Hmm. What kind of technology did mankind have to protect it prior to the last century? How did we ever survive? Was it because CO2 levels have been far lower during man’s reign than in the past or is it that natural selection no longer matters to the genetic advancement of mankind and we now need technology to survive?
Perhaps he means psychological sensitivity. Certainly this applies to the foolish humans that have bought in to the fears of a climate catastrophe and demand ‘safe spaces’ to insulate them from being exposed to opposing arguments.

Merovign
July 17, 2017 12:56 pm

Well, what do you know. The most indestructible life-form known to science, and I’ve consumed and destroyed legions of them.

July 17, 2017 2:29 pm

Back when I worked in wastewater treatment I’d do a microscopic examination of the Mixed Liquor Suspended Solids. (If you ever find this liquor in a bar, go to a different bar!) I was looking for rotifers as an indicator of the health of the bacteria population breaking down the … well, you know. (Rotifers feed on them.)
Occasionally I’d see a water bear.
What are these last living things, water bears, supposed to be feeding on? Each other? Will there be saber toothed water bears?

July 19, 2017 12:09 am

Unfortunately, for the tough little tardigrades, there is a threat to their existence on Earth – the Sun!

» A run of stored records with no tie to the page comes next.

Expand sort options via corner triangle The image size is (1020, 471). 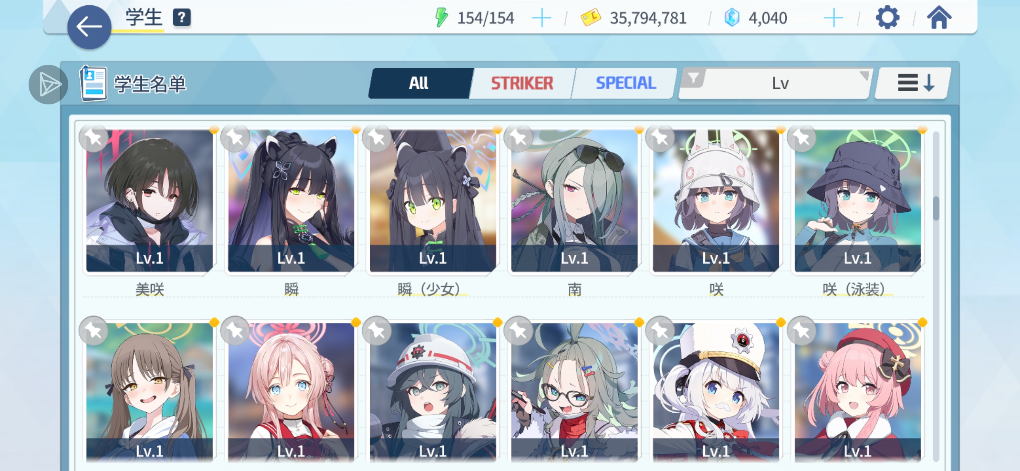coord(864,75)
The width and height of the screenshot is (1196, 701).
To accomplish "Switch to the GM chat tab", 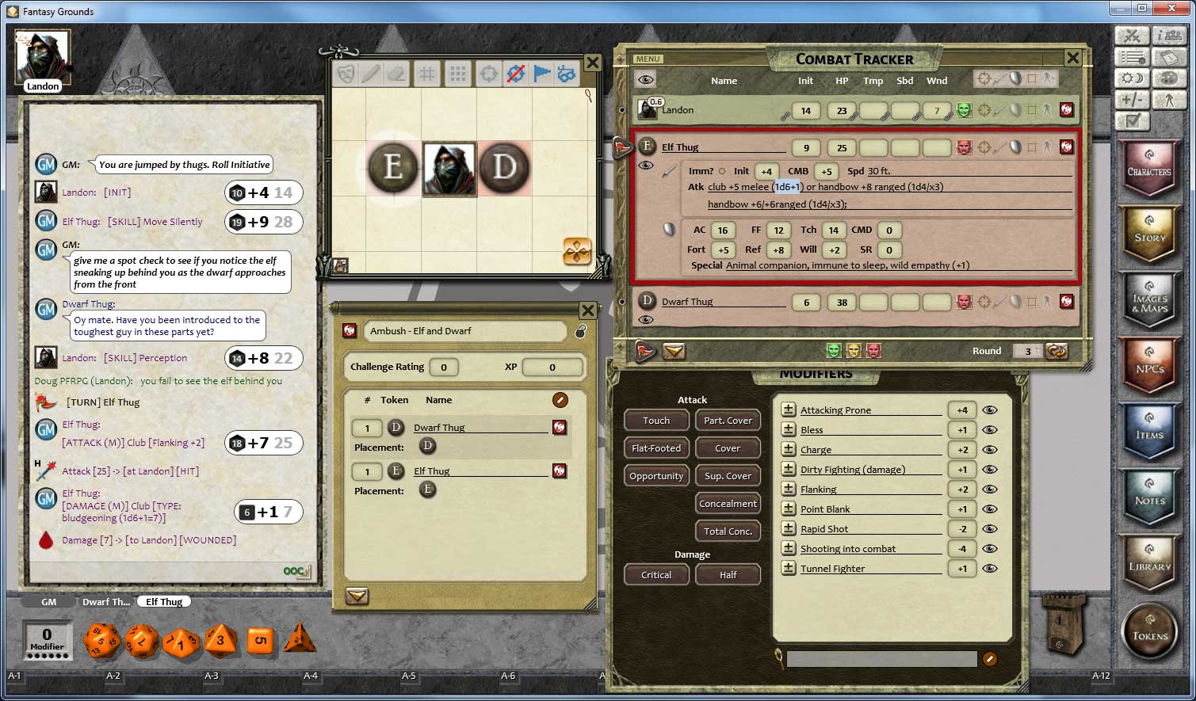I will coord(48,602).
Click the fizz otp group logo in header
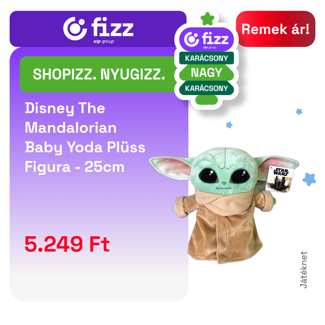 (98, 30)
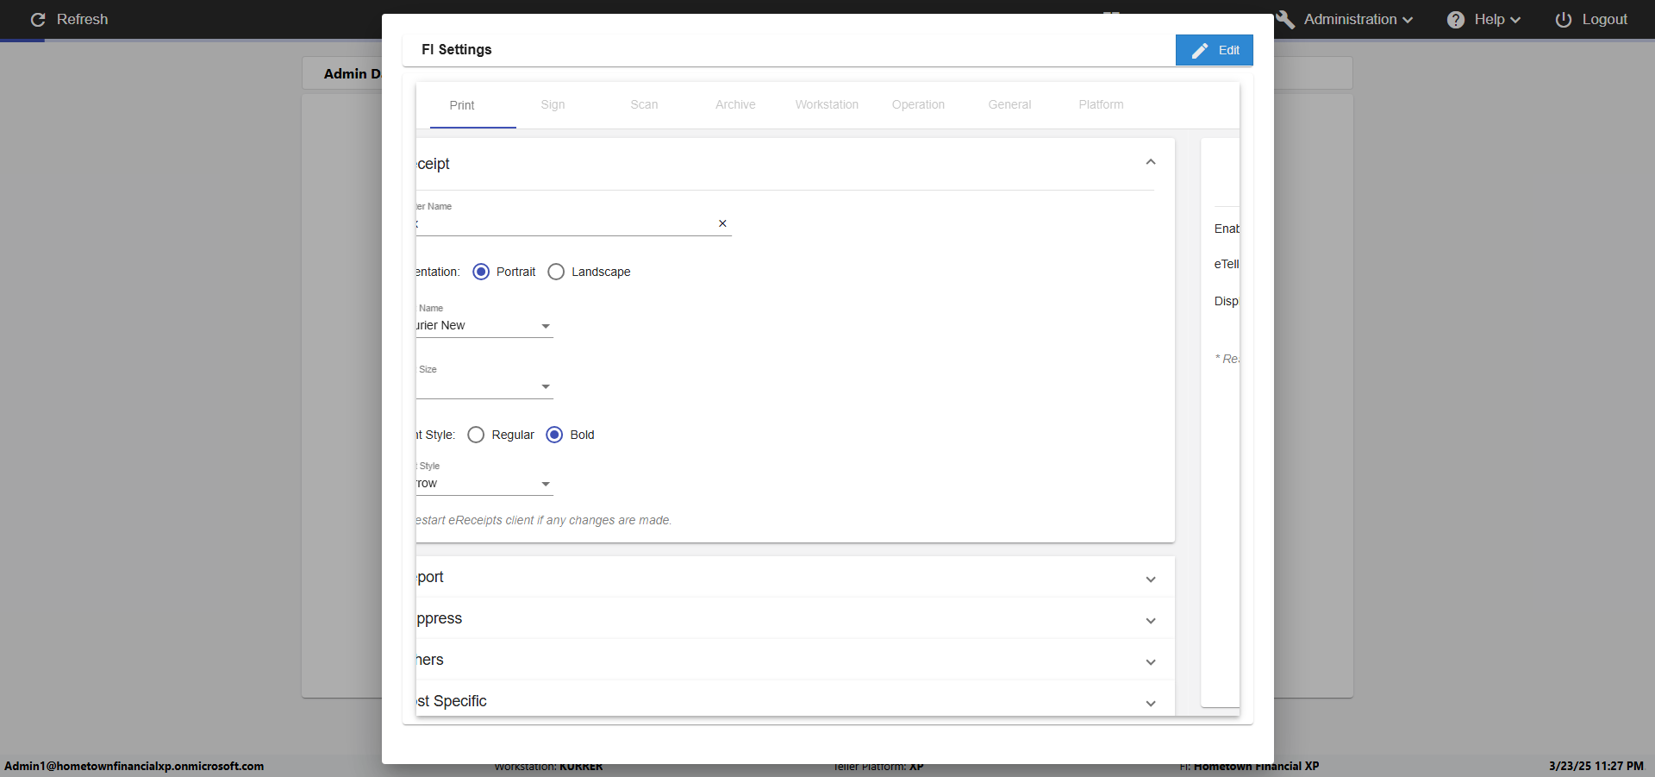
Task: Click the Administration wrench icon
Action: (1285, 19)
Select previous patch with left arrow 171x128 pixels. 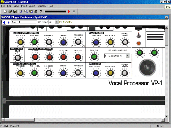click(4, 22)
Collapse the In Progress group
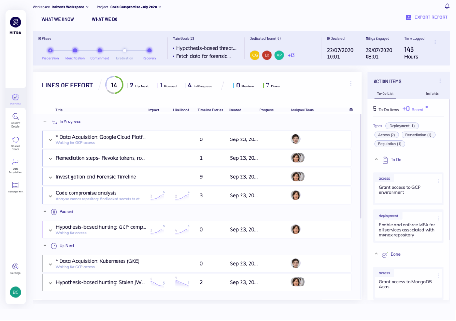This screenshot has height=321, width=456. (45, 121)
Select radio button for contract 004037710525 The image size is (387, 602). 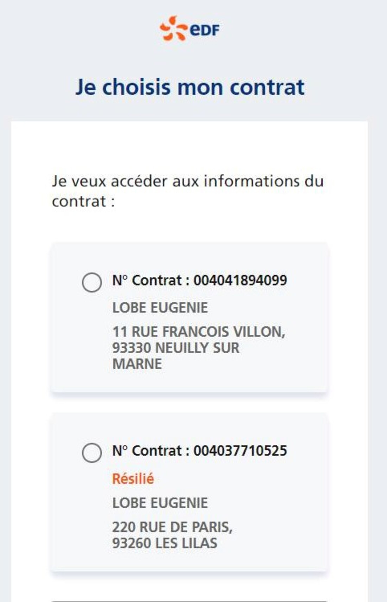click(x=92, y=453)
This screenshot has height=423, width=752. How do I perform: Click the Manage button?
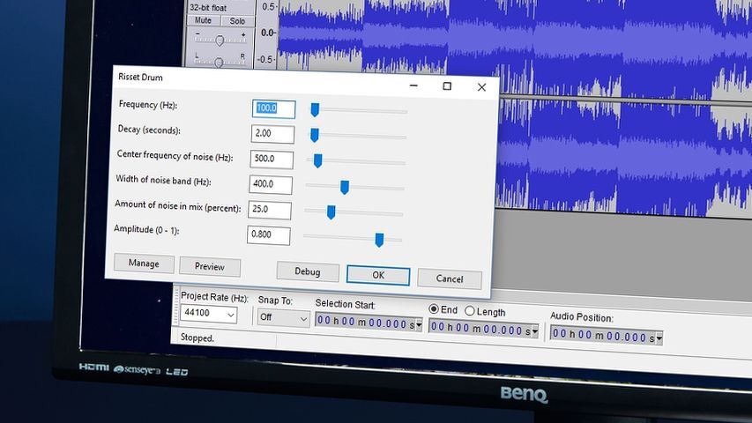(144, 263)
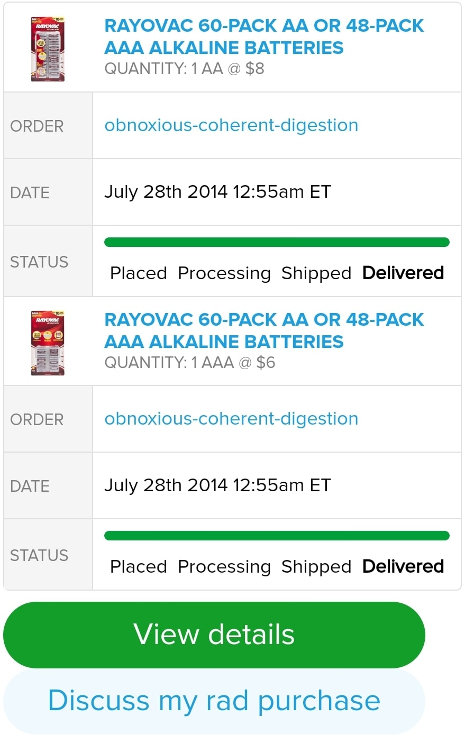This screenshot has height=735, width=465.
Task: Open the AAA battery pack product thumbnail
Action: tap(48, 343)
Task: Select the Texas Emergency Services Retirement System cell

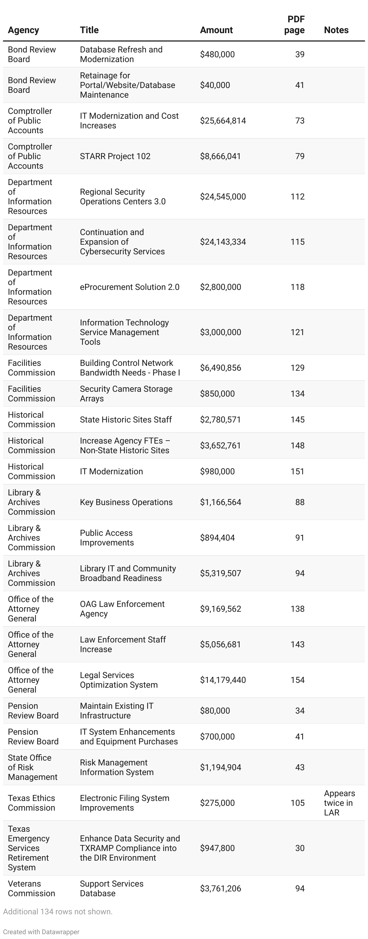Action: click(x=28, y=848)
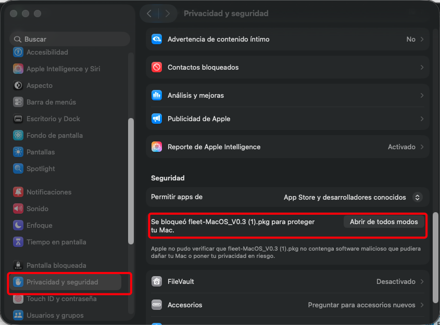Open the Permitir apps de dropdown

pos(417,197)
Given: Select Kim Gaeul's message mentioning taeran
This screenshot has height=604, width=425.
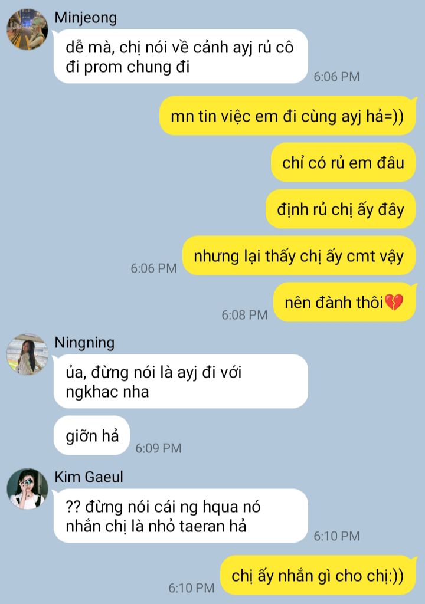Looking at the screenshot, I should coord(181,516).
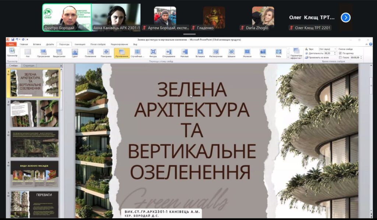Image resolution: width=377 pixels, height=220 pixels.
Task: Choose the Сдвиг transition icon
Action: 75,53
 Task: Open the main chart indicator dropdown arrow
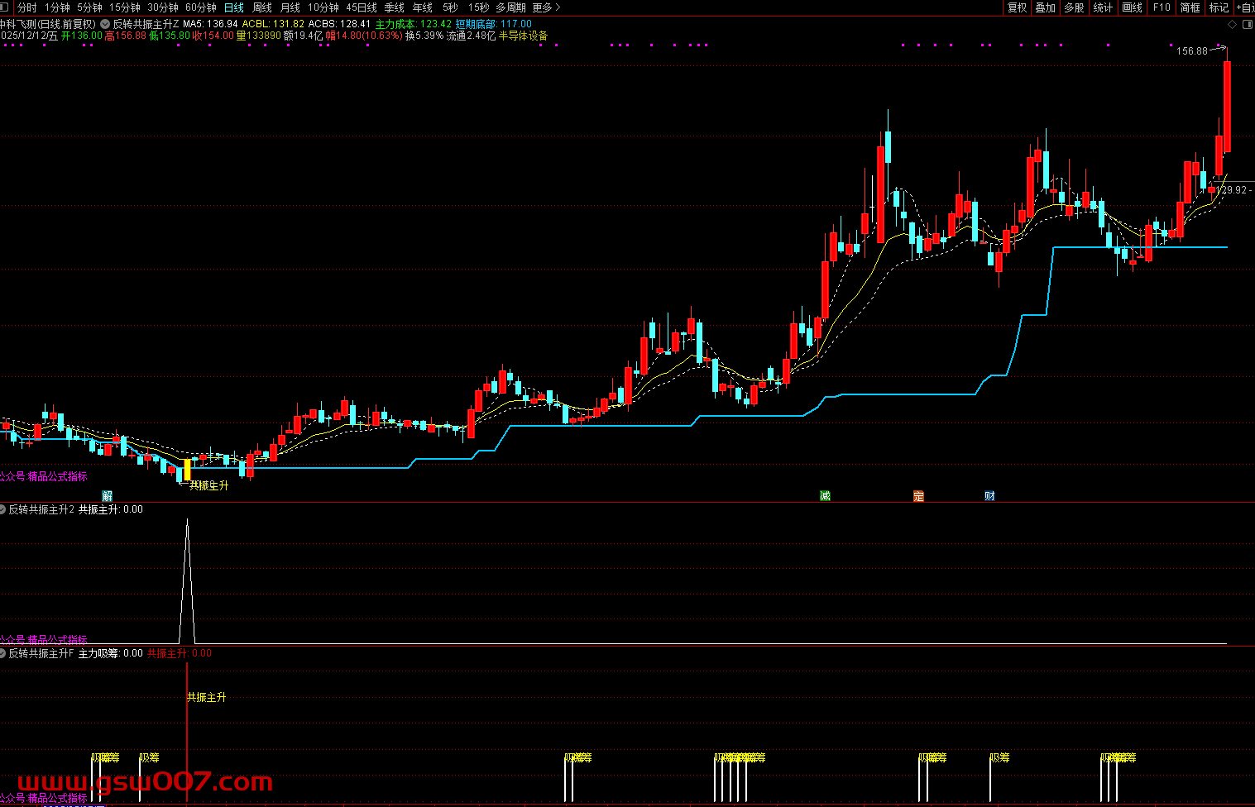coord(105,25)
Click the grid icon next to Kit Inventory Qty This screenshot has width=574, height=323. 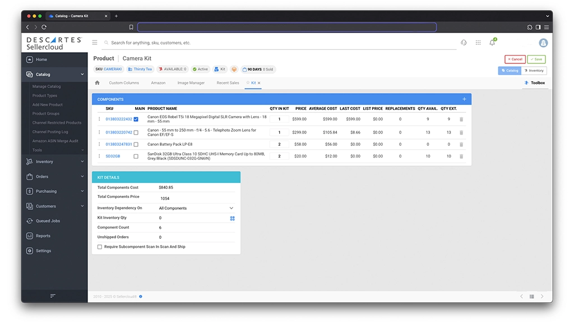232,218
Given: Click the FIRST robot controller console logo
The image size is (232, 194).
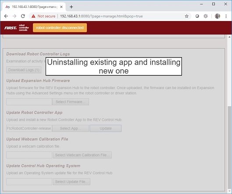Looking at the screenshot, I should pos(17,28).
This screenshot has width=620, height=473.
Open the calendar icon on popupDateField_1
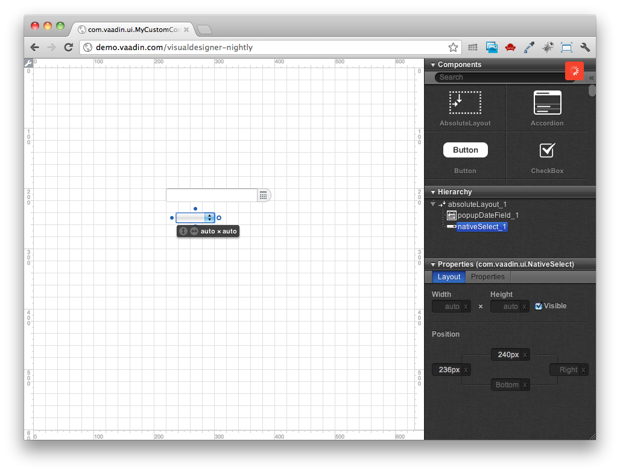pos(264,195)
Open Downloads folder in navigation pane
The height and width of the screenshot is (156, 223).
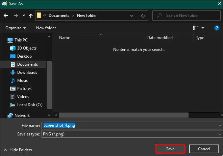click(24, 72)
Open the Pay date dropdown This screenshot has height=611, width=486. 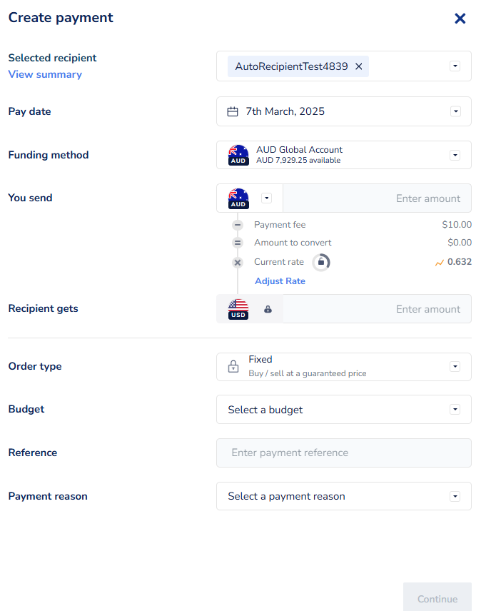pos(455,111)
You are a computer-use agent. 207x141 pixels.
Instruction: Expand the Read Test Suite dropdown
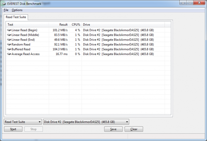coord(23,122)
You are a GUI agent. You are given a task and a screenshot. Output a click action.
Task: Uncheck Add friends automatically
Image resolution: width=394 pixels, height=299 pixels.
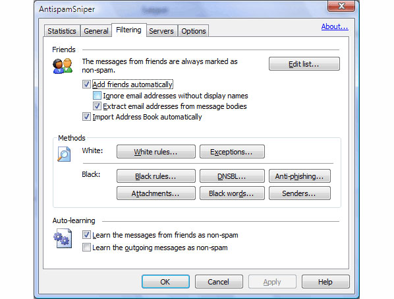click(x=86, y=84)
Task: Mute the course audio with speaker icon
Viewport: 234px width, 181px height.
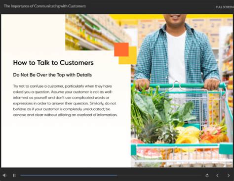Action: click(x=4, y=176)

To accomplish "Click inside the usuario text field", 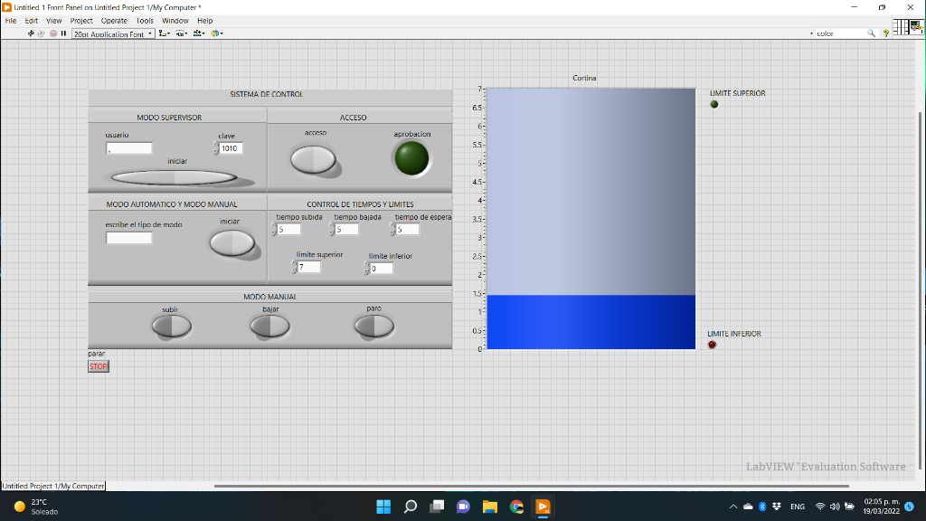I will [128, 147].
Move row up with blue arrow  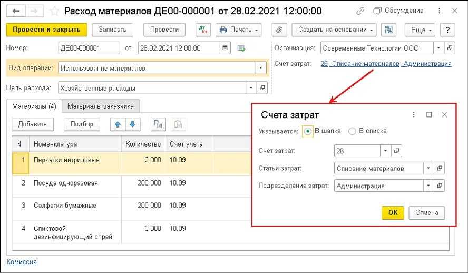coord(118,124)
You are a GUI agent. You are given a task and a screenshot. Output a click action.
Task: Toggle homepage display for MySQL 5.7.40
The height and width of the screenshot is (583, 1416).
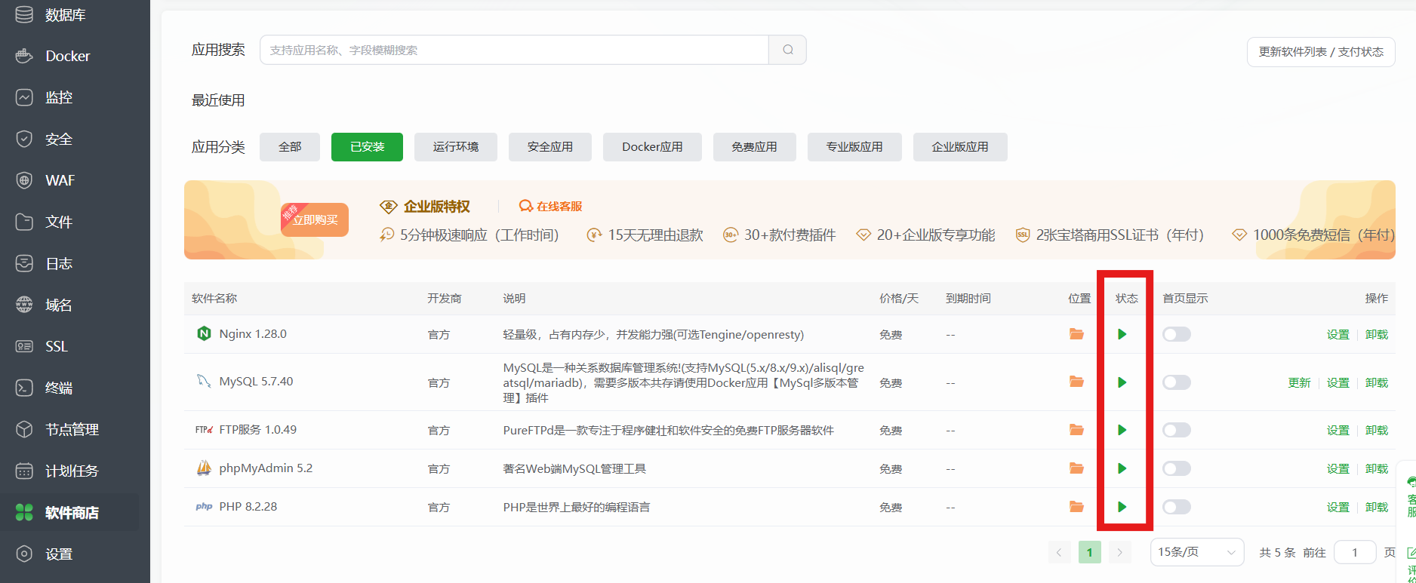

Within the next 1bn year the energy output from the Sun will steadily increase until the Earth is outside of the ‘habitable zone’ and the oceans start to boil away. Water may continue to remain deep within the Earth’s crust, however, so they and other microscopic creatures may continue to survive – until the Sun becomes a red giant in 4.5bn years from now.